▶ [EXCERTO DA PÁGINA]

((

19 DE FEVEREIRO DE 1959 209
intervenção de órgãos de soberania nacional aos quais cumpre apreciar uns e outros: a Administração e os tribunais.
E porque os tribunais administrativos, à face da actual Constituição Política, também são órgãos realizadores da função judicial, sugeria então a Câmara Corporativa que ao Ministro da Justiça fosse dada competência para resolver os problemas da nacionalidade, com recurso para o Supremo Tribunal Administrativo. Foi essa orientação que veio a prevalecer e que a actual proposta novamente consagra.
Sr. Presidente: lendo a proposta em discussão, que contém cinquenta e três bases, a regulamentar oportunamente, e comparado o conjunto das suas disposições com os preceitos do Código Civil, pode avaliar-se da importância e da complexidade de que se revestem hoje os assuntos referentes à nacionalidade.
Mas a proposta não se limita a actualizar a matéria, em pô-la de acordo com a doutrina e com os pareceres dos órgãos consultivos do Ministério da Justiça. Introduz princípios novos, alguns dos quais não queremos deixar de assinalar especialmente.
Assim, era regra consignada no Código Civil que adquiria a nacionalidade portuguesa a mulher estrangeira que casasse com cidadão português; em contrapartida, de uma maneira geral, perdia a nacionalidade a mulher portuguesa que casasse com cidadão estrangeiro.

))

▶ [ITEM DA TAREFA A] Segundo o excerto da página, quantas bases contém a proposta em discussão?
▶ [ITEM DA TAREFA B] Traduza para o inglês esta frase do excerto da página: "Assim, era regra consignada no Código Civil que adquiria a nacionalidade portuguesa a mulher estrangeira que casasse com cidadão português; em contrapartida, de uma maneira geral, perdia a nacionalidade a mulher portuguesa que casasse com cidadão estrangeiro."
▶ [ITEM DA TAREFA C] Reproduza sem alterações o trecho do excerto da página que vai de "Sr. Presidente: lendo" até "referentes à nacionalidade.".

▶ [DADOS A EXAMINAR]
((

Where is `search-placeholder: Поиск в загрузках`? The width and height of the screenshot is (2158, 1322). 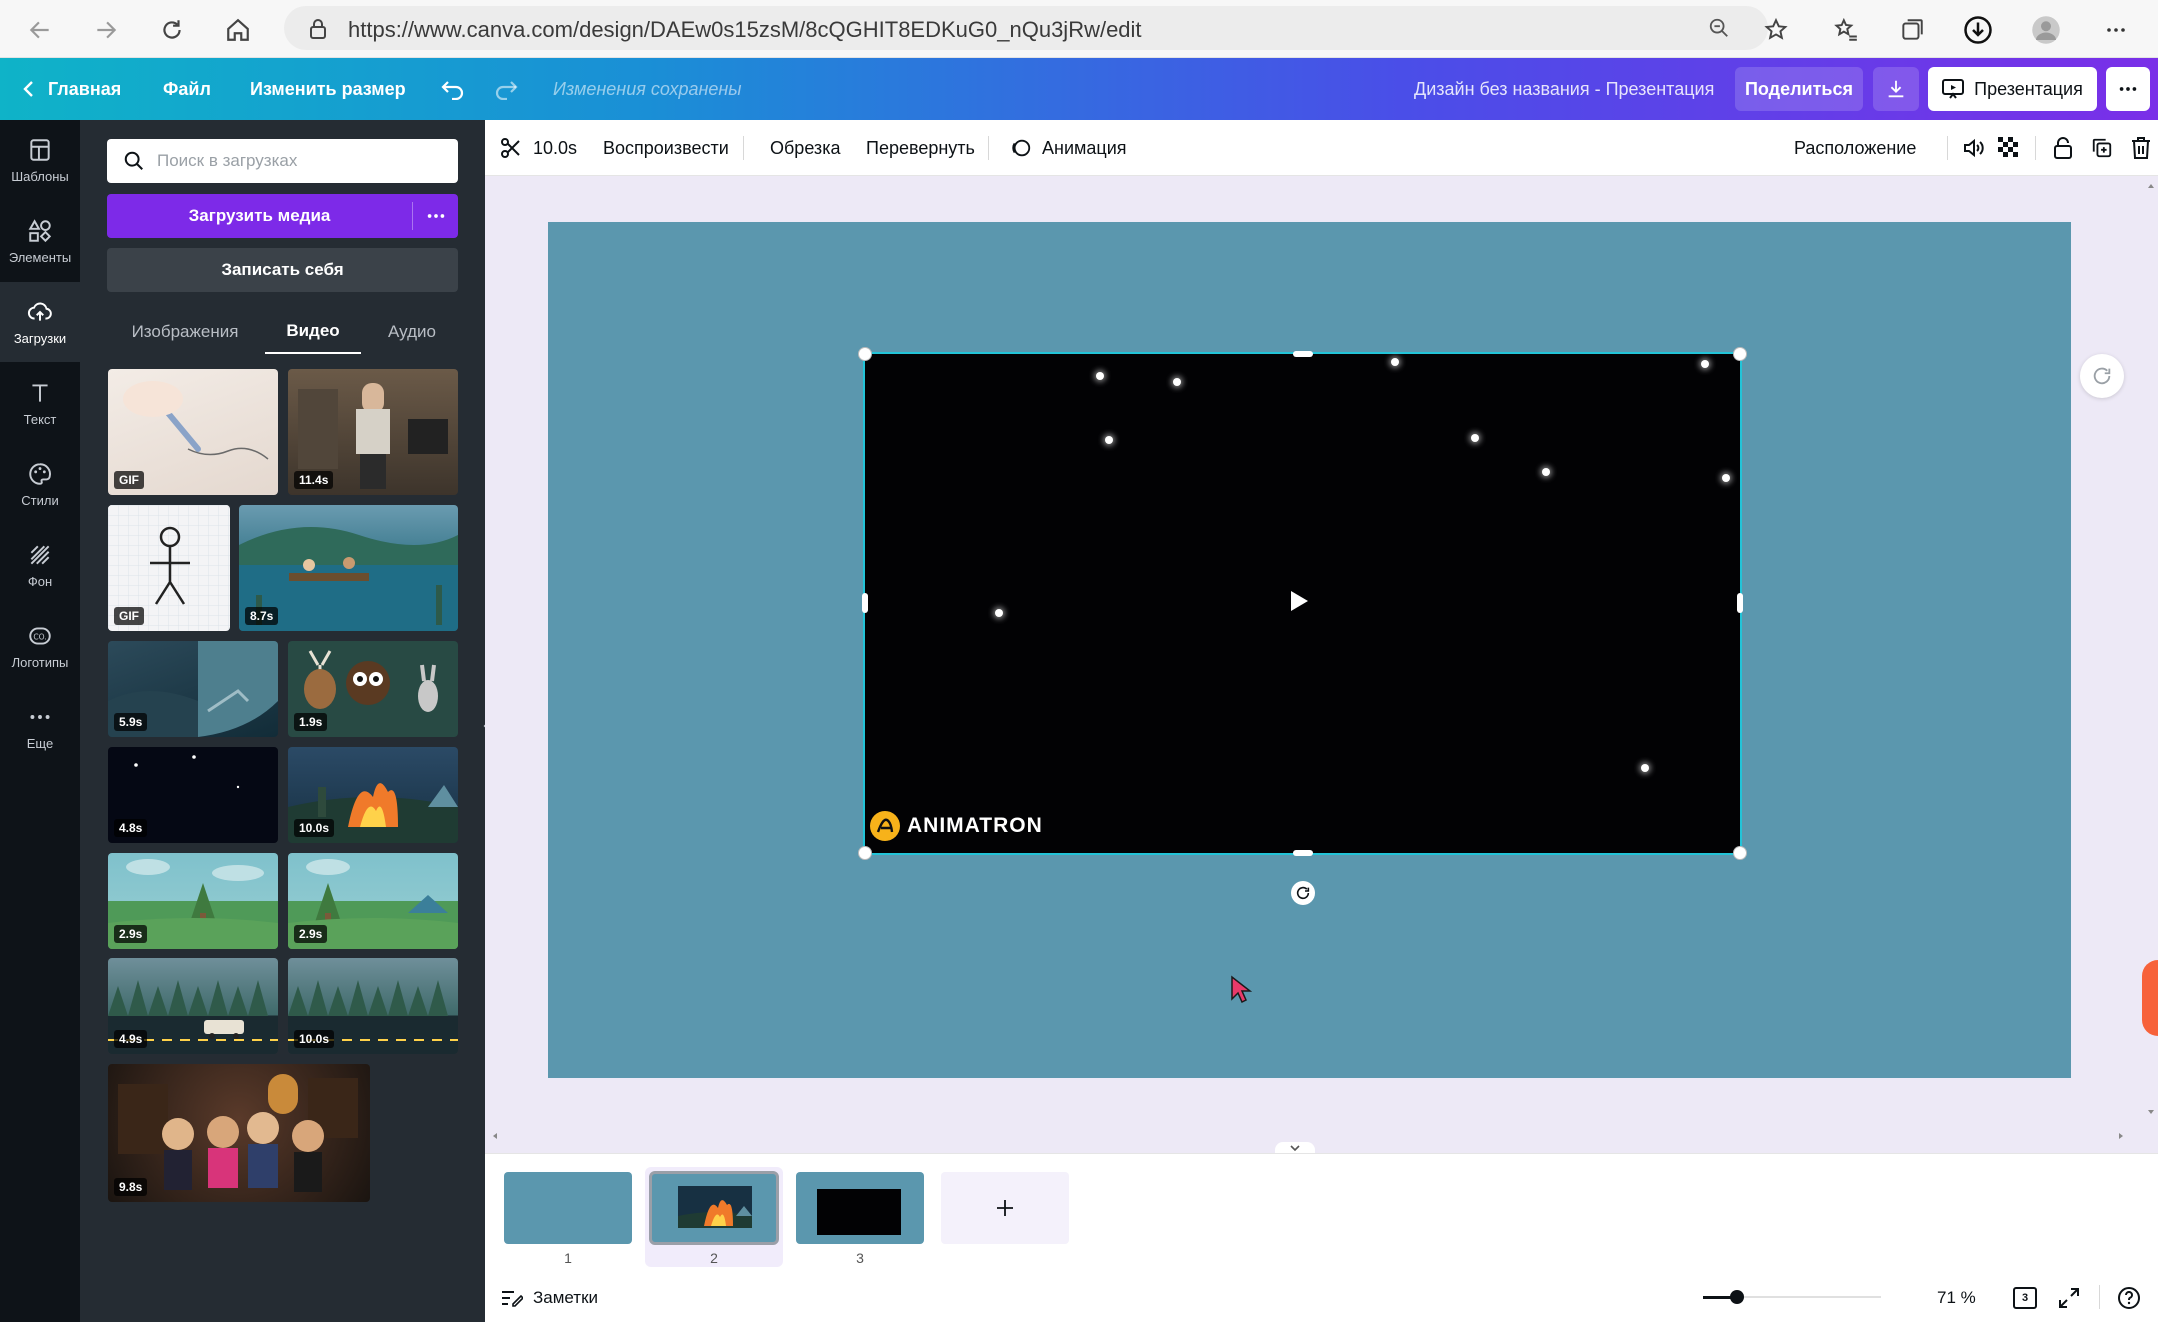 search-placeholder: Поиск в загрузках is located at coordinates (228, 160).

))
((

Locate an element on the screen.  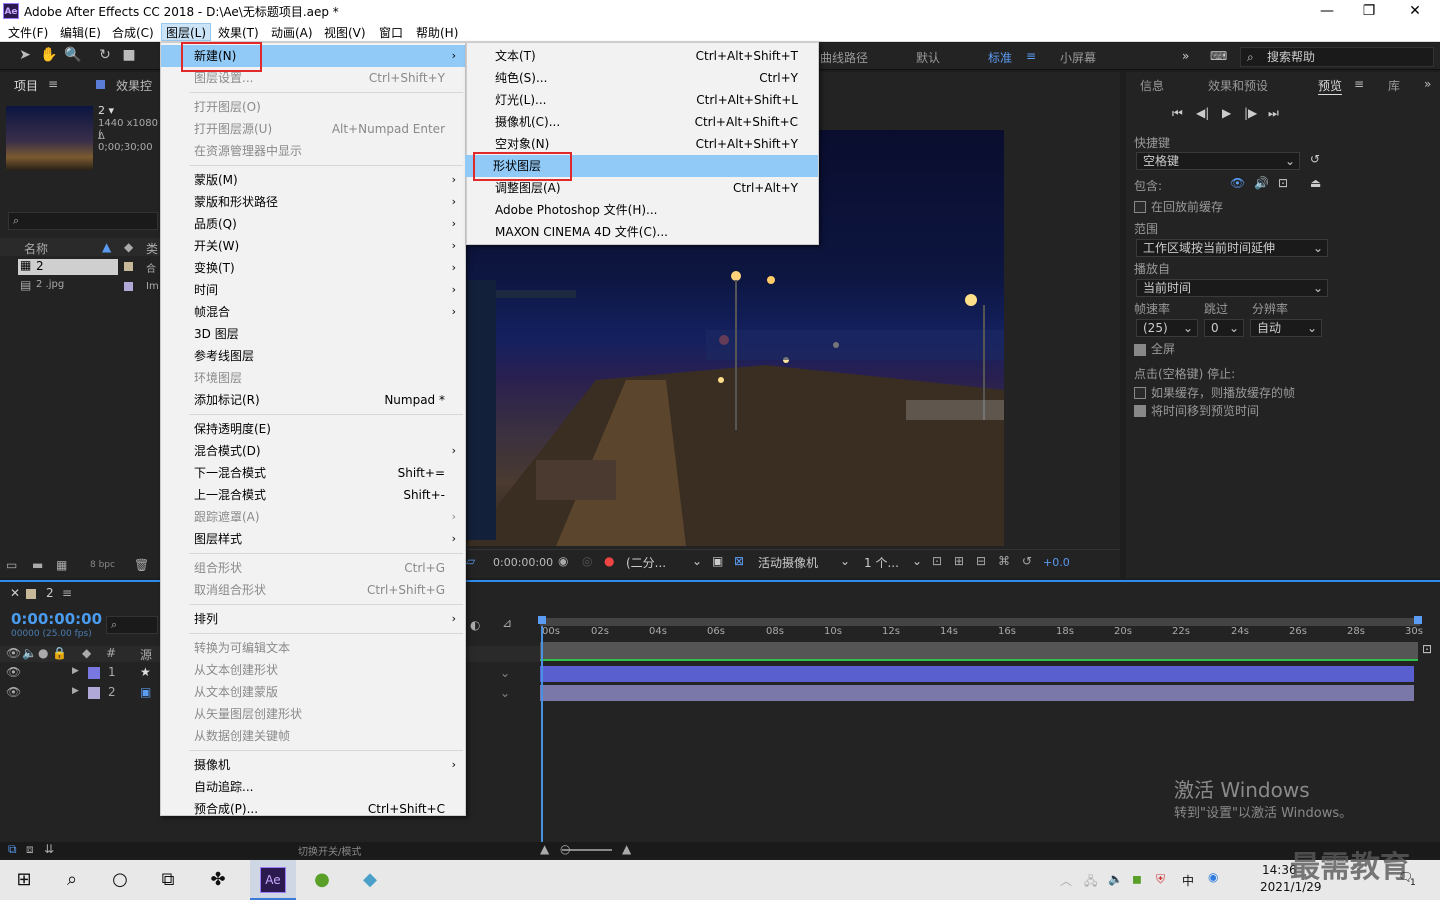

))

▶ [RESPOSTA ESPERADA A] Cinquenta e três bases.

▶ [RESPOSTA ESPERADA B] Thus, it was a rule laid down in the Civil Code that a foreign woman who married a Portuguese citizen acquired Portuguese nationality; conversely, as a general rule, a Portuguese woman who married a foreign citizen lost her nationality.

▶ [RESPOSTA ESPERADA C]
Sr. Presidente: lendo a proposta em discussão, que contém cinquenta e três bases, a regulamentar oportunamente, e comparado o conjunto das suas disposições com os preceitos do Código Civil, pode avaliar-se da importância e da complexidade de que se revestem hoje os assuntos referentes à nacionalidade.